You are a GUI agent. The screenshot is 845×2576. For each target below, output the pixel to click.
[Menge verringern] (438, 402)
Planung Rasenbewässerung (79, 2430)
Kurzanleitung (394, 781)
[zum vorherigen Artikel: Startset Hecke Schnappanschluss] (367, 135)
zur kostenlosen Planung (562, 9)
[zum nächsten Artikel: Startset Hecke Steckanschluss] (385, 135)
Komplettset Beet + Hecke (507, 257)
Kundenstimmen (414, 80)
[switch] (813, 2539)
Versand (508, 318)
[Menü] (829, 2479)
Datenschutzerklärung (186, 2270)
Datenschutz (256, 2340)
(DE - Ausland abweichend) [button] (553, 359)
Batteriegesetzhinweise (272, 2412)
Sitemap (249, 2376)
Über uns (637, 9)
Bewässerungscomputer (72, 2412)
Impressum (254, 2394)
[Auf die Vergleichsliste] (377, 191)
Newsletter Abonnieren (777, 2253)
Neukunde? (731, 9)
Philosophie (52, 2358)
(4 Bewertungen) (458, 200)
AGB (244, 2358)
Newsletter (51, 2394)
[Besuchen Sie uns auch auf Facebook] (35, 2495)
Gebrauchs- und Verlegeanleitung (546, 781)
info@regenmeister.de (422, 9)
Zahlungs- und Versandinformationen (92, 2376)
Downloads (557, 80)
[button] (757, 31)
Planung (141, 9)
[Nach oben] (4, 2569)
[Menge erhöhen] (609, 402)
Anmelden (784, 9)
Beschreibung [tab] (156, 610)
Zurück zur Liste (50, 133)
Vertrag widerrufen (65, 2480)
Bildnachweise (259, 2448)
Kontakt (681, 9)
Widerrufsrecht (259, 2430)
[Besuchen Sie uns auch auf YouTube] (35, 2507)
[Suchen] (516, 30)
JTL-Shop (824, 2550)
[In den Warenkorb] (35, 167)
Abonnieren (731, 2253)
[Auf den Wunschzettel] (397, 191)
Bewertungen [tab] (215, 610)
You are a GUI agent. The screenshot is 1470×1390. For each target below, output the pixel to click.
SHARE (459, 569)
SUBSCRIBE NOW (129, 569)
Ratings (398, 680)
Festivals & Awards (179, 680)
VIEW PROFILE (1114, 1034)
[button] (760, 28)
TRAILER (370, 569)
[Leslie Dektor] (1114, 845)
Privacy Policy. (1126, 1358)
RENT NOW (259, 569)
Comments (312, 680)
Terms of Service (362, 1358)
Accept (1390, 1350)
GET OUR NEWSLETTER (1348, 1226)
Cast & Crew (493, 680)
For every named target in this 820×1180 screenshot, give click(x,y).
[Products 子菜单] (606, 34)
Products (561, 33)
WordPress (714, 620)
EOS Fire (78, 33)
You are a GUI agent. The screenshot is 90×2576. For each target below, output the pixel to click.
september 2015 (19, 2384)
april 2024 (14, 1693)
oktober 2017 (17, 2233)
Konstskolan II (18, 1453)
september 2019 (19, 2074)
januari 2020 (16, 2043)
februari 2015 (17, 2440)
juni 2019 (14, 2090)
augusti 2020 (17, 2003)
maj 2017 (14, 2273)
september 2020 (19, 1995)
========================================
> _Task prompt_
The lines from the top of the data above down to the line containing "Terms of Service (362, 1358)" are to be copied exactly; no other line should appear.

> _Task response_
You are a GUI agent. The screenshot is 845×2576. For each target below, output the pixel to click.
[Menge verringern] (438, 402)
Planung Rasenbewässerung (79, 2430)
Kurzanleitung (394, 781)
[zum vorherigen Artikel: Startset Hecke Schnappanschluss] (367, 135)
zur kostenlosen Planung (562, 9)
[zum nächsten Artikel: Startset Hecke Steckanschluss] (385, 135)
Komplettset Beet + Hecke (507, 257)
Kundenstimmen (414, 80)
[switch] (813, 2539)
Versand (508, 318)
[Menü] (829, 2479)
Datenschutzerklärung (186, 2270)
Datenschutz (256, 2340)
(DE - Ausland abweichend) [button] (553, 359)
Batteriegesetzhinweise (272, 2412)
Sitemap (249, 2376)
Über uns (637, 9)
Bewässerungscomputer (72, 2412)
Impressum (254, 2394)
[Auf die Vergleichsliste] (377, 191)
Newsletter Abonnieren (777, 2253)
Neukunde? (731, 9)
Philosophie (52, 2358)
(4 Bewertungen) (458, 200)
AGB (244, 2358)
Newsletter (51, 2394)
[Besuchen Sie uns auch auf Facebook] (35, 2495)
Gebrauchs- und Verlegeanleitung (546, 781)
info@regenmeister.de (422, 9)
Zahlungs- und Versandinformationen (92, 2376)
Downloads (557, 80)
[button] (757, 31)
Planung (141, 9)
[Nach oben] (4, 2569)
[Menge erhöhen] (609, 402)
Anmelden (784, 9)
Beschreibung [tab] (156, 610)
Zurück zur Liste (50, 133)
Vertrag widerrufen (65, 2480)
Bildnachweise (259, 2448)
Kontakt (681, 9)
Widerrufsrecht (259, 2430)
[Besuchen Sie uns auch auf YouTube] (35, 2507)
[Suchen] (516, 30)
JTL-Shop (824, 2550)
[In den Warenkorb] (35, 167)
Abonnieren (731, 2253)
[Auf den Wunschzettel] (397, 191)
Bewertungen [tab] (215, 610)
You are a GUI agent. The screenshot is 1470×1390. For each target below, output the pixel to click.
SHARE (459, 569)
SUBSCRIBE NOW (129, 569)
Ratings (398, 680)
Festivals & Awards (179, 680)
VIEW PROFILE (1114, 1034)
[button] (760, 28)
TRAILER (370, 569)
[Leslie Dektor] (1114, 845)
Privacy Policy. (1126, 1358)
RENT NOW (259, 569)
Comments (312, 680)
Terms of Service (362, 1358)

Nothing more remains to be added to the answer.